→ Stated task 1:
In the rows, replace "SUBMIT" with "SEND" in the lines from the one containing "生活 (161, 1058)" up to and including the one containing "LIMBAŽI (214, 37)", leaving everything else unchanged. Give back only those lines.

→ Document excerpt:
** Begin **

Issuing a LBA will almost certainly end the friendship.
5 -
Does their spending indicate they have money to repay you?
If they are struggling to pay bills then it is unlikely they have extra to repay you.
Never a lender or borrower be.
6 -
Could they pay a minimal amount monthly?
Have a similar problem with family member
Now expect not to see it again=family dynamics etc.
However would still "help" but go in with eyes wide open as I feel I have been taken for granted.
5 -
Have they taken all possible steps to get maintenance from the child's/children's other parent - who has a legal obligation, surely? (See for more information). Isn't there any kind of work they can do? I know it may be hard to raise these questions with them.
4 -
Did you draw up any kind of agreement to get them to sign to say that the money they received was a loan? If not, you might find it is difficult to prove that it wasn't a gift, especially as you lent them the amount over a lengthy period of time. Hindsight is a wonderful thing, but when there was no sign of earlier amounts you lent being repaid, lending more was perhaps not the wisest thing to do. Also, if they weren't working when you lent them the money, and they aren't now, then their circumstances haven't changed at all, and if they couldn't pay you back then, then why should you expect them to be able to pay you back now?
They may feel awful about their inability to pay you back, and it sounds as if you would only be able to get dribs and drabs of what they owe back, if that.
The suggestion that you should encourage them to try to get maintenance from their ex is probably your best chance of ever seeing any of your money again, difficult as that conversation is likely to be.
5 -
How can they at you back if they’ve got nothing. Maybe you could sit down with them and help them by looking at ways to get more money, by getting a job, getting it from the ex, reducing bills, expenditure, etc. then you can get a little bit off what they make or save.
2 -
Brookhaven has said everything I was going to say, but better.
2 -
If you gave them the money without stating any terms for when / how repayment will be made then it's not really a loan.
Even if the agreement was to 'pay me back when you can' you should still be having regular conversations about it.
1 -
Never lend money to friends (and almost never to family either), they always end up as 'gifts'. I learned that the hard way decades ago.
if you lent them 4.5 years ago, the kid is now of school age and so they could work.. they just don't want to, rather live on benefits, and care nothing that you may be struggling yourself.

** End **

→ Materials provided:
** Begin **

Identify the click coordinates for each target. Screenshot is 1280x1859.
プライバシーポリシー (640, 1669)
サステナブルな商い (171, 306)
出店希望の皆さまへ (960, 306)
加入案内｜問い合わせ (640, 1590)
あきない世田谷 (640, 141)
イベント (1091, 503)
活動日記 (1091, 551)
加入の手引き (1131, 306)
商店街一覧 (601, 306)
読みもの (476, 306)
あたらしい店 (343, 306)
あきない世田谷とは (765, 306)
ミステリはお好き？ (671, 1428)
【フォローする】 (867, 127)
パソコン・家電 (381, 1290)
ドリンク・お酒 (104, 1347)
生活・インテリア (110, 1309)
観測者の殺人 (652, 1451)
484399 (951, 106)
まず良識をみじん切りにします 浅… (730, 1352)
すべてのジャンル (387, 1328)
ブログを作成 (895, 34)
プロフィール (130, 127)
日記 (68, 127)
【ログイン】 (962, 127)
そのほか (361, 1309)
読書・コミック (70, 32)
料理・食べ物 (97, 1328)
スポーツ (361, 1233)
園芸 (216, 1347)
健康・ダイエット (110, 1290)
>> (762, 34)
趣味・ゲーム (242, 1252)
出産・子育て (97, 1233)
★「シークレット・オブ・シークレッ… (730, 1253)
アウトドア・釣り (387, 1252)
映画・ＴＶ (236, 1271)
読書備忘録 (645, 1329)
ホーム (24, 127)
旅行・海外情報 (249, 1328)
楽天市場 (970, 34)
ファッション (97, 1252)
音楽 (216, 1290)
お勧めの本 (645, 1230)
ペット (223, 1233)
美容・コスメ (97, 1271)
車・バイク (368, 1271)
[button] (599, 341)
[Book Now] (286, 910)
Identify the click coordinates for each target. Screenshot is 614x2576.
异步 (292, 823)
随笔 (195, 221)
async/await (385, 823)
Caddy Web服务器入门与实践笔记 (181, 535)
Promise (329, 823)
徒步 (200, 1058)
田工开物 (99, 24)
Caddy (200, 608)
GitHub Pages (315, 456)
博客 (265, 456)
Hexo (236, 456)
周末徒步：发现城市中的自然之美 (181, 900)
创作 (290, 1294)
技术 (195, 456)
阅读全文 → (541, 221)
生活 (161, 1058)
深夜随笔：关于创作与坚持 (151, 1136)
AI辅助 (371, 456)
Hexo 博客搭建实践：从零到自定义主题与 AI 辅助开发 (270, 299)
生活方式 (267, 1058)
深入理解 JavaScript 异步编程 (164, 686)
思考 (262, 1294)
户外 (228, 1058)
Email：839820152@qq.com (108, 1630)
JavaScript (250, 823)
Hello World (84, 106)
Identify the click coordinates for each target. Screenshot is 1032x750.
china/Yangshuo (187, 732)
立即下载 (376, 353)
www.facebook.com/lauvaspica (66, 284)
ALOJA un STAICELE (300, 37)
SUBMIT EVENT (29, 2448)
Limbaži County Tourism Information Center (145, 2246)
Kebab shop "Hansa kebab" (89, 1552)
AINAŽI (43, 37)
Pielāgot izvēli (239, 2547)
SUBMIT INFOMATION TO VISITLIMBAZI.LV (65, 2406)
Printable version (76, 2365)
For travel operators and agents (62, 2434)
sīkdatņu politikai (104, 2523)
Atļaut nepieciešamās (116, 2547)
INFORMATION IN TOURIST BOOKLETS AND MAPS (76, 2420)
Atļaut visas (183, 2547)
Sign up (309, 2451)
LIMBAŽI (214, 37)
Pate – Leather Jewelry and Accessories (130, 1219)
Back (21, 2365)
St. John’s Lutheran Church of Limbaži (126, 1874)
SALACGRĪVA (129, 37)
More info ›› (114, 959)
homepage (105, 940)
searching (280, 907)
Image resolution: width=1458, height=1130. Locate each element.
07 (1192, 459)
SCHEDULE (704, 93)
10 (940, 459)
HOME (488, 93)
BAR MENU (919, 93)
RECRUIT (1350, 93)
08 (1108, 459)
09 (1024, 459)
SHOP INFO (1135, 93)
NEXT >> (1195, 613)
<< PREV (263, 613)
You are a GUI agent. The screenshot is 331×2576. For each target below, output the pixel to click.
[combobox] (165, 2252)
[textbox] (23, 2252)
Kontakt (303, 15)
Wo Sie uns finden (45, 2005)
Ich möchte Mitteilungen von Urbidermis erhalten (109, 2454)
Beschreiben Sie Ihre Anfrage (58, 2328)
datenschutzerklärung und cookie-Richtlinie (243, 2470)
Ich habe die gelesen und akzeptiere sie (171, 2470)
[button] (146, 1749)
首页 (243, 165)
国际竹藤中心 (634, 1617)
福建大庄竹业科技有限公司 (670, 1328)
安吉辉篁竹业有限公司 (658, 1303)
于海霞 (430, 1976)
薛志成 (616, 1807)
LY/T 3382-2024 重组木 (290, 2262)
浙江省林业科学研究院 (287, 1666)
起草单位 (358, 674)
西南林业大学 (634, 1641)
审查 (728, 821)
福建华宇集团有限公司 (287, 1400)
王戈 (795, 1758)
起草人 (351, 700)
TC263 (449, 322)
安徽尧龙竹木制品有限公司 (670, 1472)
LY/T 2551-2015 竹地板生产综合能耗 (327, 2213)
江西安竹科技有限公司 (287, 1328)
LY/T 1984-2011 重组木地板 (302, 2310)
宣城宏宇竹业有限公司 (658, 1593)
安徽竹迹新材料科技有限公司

** End **

→ Stated task 2:
Copy the passage of the discussion about lending money to friends from "Issuing a LBA" up to and including "or borrower be.".

→ Exercise response 1:
生活 (161, 1058)
深夜随笔：关于创作与坚持 (151, 1136)
AI辅助 (371, 456)
Hexo 博客搭建实践：从零到自定义主题与 AI 辅助开发 (270, 299)
生活方式 (267, 1058)
深入理解 JavaScript 异步编程 (164, 686)
思考 (262, 1294)
户外 (228, 1058)
Email：839820152@qq.com (108, 1630)
JavaScript (250, 823)
Hello World (84, 106)
Identify the click coordinates for each target. Screenshot is 1032x750.
china/Yangshuo (187, 732)
立即下载 (376, 353)
www.facebook.com/lauvaspica (66, 284)
ALOJA un STAICELE (300, 37)
SEND EVENT (29, 2448)
Limbaži County Tourism Information Center (145, 2246)
Kebab shop "Hansa kebab" (89, 1552)
AINAŽI (43, 37)
Pielāgot izvēli (239, 2547)
SEND INFOMATION TO VISITLIMBAZI.LV (65, 2406)
Printable version (76, 2365)
For travel operators and agents (62, 2434)
sīkdatņu politikai (104, 2523)
Atļaut nepieciešamās (116, 2547)
INFORMATION IN TOURIST BOOKLETS AND MAPS (76, 2420)
Atļaut visas (183, 2547)
Sign up (309, 2451)
LIMBAŽI (214, 37)

→ Exercise response 2:
Issuing a LBA will almost certainly end the friendship.
5 -
Does their spending indicate they have money to repay you?
If they are struggling to pay bills then it is unlikely they have extra to repay you.
Never a lender or borrower be.